** START OF Exercise inputs **
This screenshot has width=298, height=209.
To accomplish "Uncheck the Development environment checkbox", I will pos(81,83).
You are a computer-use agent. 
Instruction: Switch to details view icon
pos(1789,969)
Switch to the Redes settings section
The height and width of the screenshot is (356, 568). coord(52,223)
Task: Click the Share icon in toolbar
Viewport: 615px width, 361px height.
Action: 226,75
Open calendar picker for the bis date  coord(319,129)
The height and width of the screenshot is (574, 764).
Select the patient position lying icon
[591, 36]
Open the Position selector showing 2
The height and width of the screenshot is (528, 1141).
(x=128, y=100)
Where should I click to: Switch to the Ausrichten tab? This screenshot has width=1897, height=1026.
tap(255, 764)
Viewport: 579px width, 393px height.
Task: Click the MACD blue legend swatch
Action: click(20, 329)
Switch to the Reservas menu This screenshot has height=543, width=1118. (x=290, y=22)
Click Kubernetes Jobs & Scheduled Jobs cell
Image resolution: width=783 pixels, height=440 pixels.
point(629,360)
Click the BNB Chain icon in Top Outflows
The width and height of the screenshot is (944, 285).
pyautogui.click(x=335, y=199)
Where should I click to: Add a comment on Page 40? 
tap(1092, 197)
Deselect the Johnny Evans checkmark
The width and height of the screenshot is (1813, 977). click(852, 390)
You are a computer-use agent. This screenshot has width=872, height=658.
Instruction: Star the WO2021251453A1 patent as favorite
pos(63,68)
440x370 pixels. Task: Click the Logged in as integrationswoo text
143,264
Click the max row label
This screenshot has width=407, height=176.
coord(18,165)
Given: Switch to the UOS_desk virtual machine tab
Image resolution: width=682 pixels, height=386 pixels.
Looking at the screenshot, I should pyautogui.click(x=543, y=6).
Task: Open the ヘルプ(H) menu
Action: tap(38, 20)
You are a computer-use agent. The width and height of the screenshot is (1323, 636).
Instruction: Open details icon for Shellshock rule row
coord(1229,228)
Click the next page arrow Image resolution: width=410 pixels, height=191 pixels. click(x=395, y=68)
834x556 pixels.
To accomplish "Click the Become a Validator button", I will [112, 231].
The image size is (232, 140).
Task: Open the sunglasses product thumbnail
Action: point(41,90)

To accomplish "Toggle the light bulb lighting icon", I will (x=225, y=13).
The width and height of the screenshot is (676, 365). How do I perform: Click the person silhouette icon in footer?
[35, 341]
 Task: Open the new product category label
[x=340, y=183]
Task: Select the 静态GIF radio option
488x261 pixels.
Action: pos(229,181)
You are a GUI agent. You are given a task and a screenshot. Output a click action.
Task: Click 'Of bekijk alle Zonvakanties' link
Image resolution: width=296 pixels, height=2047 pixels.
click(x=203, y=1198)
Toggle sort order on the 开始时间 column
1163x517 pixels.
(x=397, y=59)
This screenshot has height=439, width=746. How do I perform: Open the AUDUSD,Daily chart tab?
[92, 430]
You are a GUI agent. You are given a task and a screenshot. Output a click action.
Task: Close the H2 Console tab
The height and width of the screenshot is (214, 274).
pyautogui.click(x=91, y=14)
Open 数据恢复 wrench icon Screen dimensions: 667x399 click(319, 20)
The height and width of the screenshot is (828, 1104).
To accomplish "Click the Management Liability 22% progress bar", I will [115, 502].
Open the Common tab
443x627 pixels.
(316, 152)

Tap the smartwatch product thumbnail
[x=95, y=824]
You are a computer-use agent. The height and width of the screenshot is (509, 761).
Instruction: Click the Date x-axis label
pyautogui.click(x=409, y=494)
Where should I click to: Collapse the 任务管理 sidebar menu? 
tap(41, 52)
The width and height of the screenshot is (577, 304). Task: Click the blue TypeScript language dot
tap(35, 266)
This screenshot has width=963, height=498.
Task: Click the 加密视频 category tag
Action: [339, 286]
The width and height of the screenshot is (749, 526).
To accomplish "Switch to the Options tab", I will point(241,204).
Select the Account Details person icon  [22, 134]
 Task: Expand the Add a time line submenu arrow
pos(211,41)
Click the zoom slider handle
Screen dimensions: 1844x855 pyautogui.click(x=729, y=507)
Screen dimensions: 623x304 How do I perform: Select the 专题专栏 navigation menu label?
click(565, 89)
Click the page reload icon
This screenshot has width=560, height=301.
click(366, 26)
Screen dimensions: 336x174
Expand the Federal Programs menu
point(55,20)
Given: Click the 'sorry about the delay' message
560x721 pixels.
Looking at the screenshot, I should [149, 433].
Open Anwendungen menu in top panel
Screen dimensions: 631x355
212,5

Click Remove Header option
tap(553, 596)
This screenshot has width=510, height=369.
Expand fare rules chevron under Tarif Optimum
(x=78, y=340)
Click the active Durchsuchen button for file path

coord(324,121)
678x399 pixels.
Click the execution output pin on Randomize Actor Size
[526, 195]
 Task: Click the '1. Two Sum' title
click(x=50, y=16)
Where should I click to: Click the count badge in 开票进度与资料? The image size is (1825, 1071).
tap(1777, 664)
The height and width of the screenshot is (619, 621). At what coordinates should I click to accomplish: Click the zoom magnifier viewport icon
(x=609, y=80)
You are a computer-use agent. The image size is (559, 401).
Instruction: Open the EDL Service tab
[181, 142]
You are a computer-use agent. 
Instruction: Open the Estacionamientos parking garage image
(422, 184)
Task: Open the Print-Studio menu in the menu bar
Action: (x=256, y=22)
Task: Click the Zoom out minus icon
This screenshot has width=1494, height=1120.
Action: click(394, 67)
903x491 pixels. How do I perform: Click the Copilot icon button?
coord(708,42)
** END OF Exercise inputs **
**Challenge:**
Transcribe these records line for line, with no changes.

**Task answer:**
This screenshot has width=298, height=209.
To accomplish "Uncheck the Development environment checkbox", I will pos(81,83).
You are a computer-use agent. 
Instruction: Switch to details view icon
pos(1789,969)
Switch to the Redes settings section
The height and width of the screenshot is (356, 568). coord(52,223)
Task: Click the Share icon in toolbar
Viewport: 615px width, 361px height.
Action: 226,75
Open calendar picker for the bis date  coord(319,129)
The height and width of the screenshot is (574, 764).
Select the patient position lying icon
[591, 36]
Open the Position selector showing 2
The height and width of the screenshot is (528, 1141).
(x=128, y=100)
Where should I click to: Switch to the Ausrichten tab? This screenshot has width=1897, height=1026.
tap(255, 764)
Viewport: 579px width, 393px height.
Task: Click the MACD blue legend swatch
Action: click(20, 329)
Switch to the Reservas menu This screenshot has height=543, width=1118. (x=290, y=22)
Click Kubernetes Jobs & Scheduled Jobs cell
Image resolution: width=783 pixels, height=440 pixels.
point(629,360)
Click the BNB Chain icon in Top Outflows
The width and height of the screenshot is (944, 285).
pyautogui.click(x=335, y=199)
Where should I click to: Add a comment on Page 40? 
tap(1092, 197)
Deselect the Johnny Evans checkmark
The width and height of the screenshot is (1813, 977). click(852, 390)
You are a computer-use agent. This screenshot has width=872, height=658.
Instruction: Star the WO2021251453A1 patent as favorite
pos(63,68)
440x370 pixels. Task: Click the Logged in as integrationswoo text
143,264
Click the max row label
This screenshot has width=407, height=176.
coord(18,165)
Given: Switch to the UOS_desk virtual machine tab
Image resolution: width=682 pixels, height=386 pixels.
Looking at the screenshot, I should pyautogui.click(x=543, y=6).
Task: Open the ヘルプ(H) menu
Action: tap(38, 20)
You are a computer-use agent. The width and height of the screenshot is (1323, 636).
Instruction: Open details icon for Shellshock rule row
coord(1229,228)
Click the next page arrow Image resolution: width=410 pixels, height=191 pixels. click(x=395, y=68)
834x556 pixels.
To accomplish "Click the Become a Validator button", I will [112, 231].
The image size is (232, 140).
Task: Open the sunglasses product thumbnail
Action: point(41,90)

To accomplish "Toggle the light bulb lighting icon", I will (x=225, y=13).
The width and height of the screenshot is (676, 365). How do I perform: Click the person silhouette icon in footer?
[35, 341]
 Task: Open the new product category label
[x=340, y=183]
Task: Select the 静态GIF radio option
488x261 pixels.
Action: pos(229,181)
You are a GUI agent. You are given a task and a screenshot. Output a click action.
Task: Click 'Of bekijk alle Zonvakanties' link
Image resolution: width=296 pixels, height=2047 pixels.
click(x=203, y=1198)
Toggle sort order on the 开始时间 column
1163x517 pixels.
(x=397, y=59)
This screenshot has height=439, width=746. How do I perform: Open the AUDUSD,Daily chart tab?
[92, 430]
You are a GUI agent. You are given a task and a screenshot. Output a click action.
Task: Close the H2 Console tab
The height and width of the screenshot is (214, 274).
pyautogui.click(x=91, y=14)
Open 数据恢复 wrench icon Screen dimensions: 667x399 click(319, 20)
The height and width of the screenshot is (828, 1104).
To accomplish "Click the Management Liability 22% progress bar", I will [115, 502].
Open the Common tab
443x627 pixels.
(316, 152)

Tap the smartwatch product thumbnail
[x=95, y=824]
You are a computer-use agent. The height and width of the screenshot is (509, 761).
Instruction: Click the Date x-axis label
pyautogui.click(x=409, y=494)
Where should I click to: Collapse the 任务管理 sidebar menu? 
tap(41, 52)
The width and height of the screenshot is (577, 304). Task: Click the blue TypeScript language dot
tap(35, 266)
This screenshot has width=963, height=498.
Task: Click the 加密视频 category tag
Action: [339, 286]
The width and height of the screenshot is (749, 526).
To accomplish "Switch to the Options tab", I will point(241,204).
Select the Account Details person icon  [22, 134]
 Task: Expand the Add a time line submenu arrow
pos(211,41)
Click the zoom slider handle
Screen dimensions: 1844x855 pyautogui.click(x=729, y=507)
Screen dimensions: 623x304 How do I perform: Select the 专题专栏 navigation menu label?
click(565, 89)
Click the page reload icon
This screenshot has width=560, height=301.
click(366, 26)
Screen dimensions: 336x174
Expand the Federal Programs menu
point(55,20)
Given: Click the 'sorry about the delay' message
560x721 pixels.
Looking at the screenshot, I should [149, 433].
Open Anwendungen menu in top panel
Screen dimensions: 631x355
212,5

Click Remove Header option
tap(553, 596)
This screenshot has width=510, height=369.
Expand fare rules chevron under Tarif Optimum
(x=78, y=340)
Click the active Durchsuchen button for file path

coord(324,121)
678x399 pixels.
Click the execution output pin on Randomize Actor Size
[526, 195]
 Task: Click the '1. Two Sum' title
click(x=50, y=16)
Where should I click to: Click the count badge in 开票进度与资料? The image size is (1825, 1071).
tap(1777, 664)
The height and width of the screenshot is (619, 621). At what coordinates should I click to accomplish: Click the zoom magnifier viewport icon
(x=609, y=80)
You are a computer-use agent. The image size is (559, 401).
Instruction: Open the EDL Service tab
[181, 142]
You are a computer-use agent. 
Instruction: Open the Estacionamientos parking garage image
(422, 184)
Task: Open the Print-Studio menu in the menu bar
Action: (x=256, y=22)
Task: Click the Zoom out minus icon
This screenshot has width=1494, height=1120.
Action: click(394, 67)
903x491 pixels. How do I perform: Click the Copilot icon button?
coord(708,42)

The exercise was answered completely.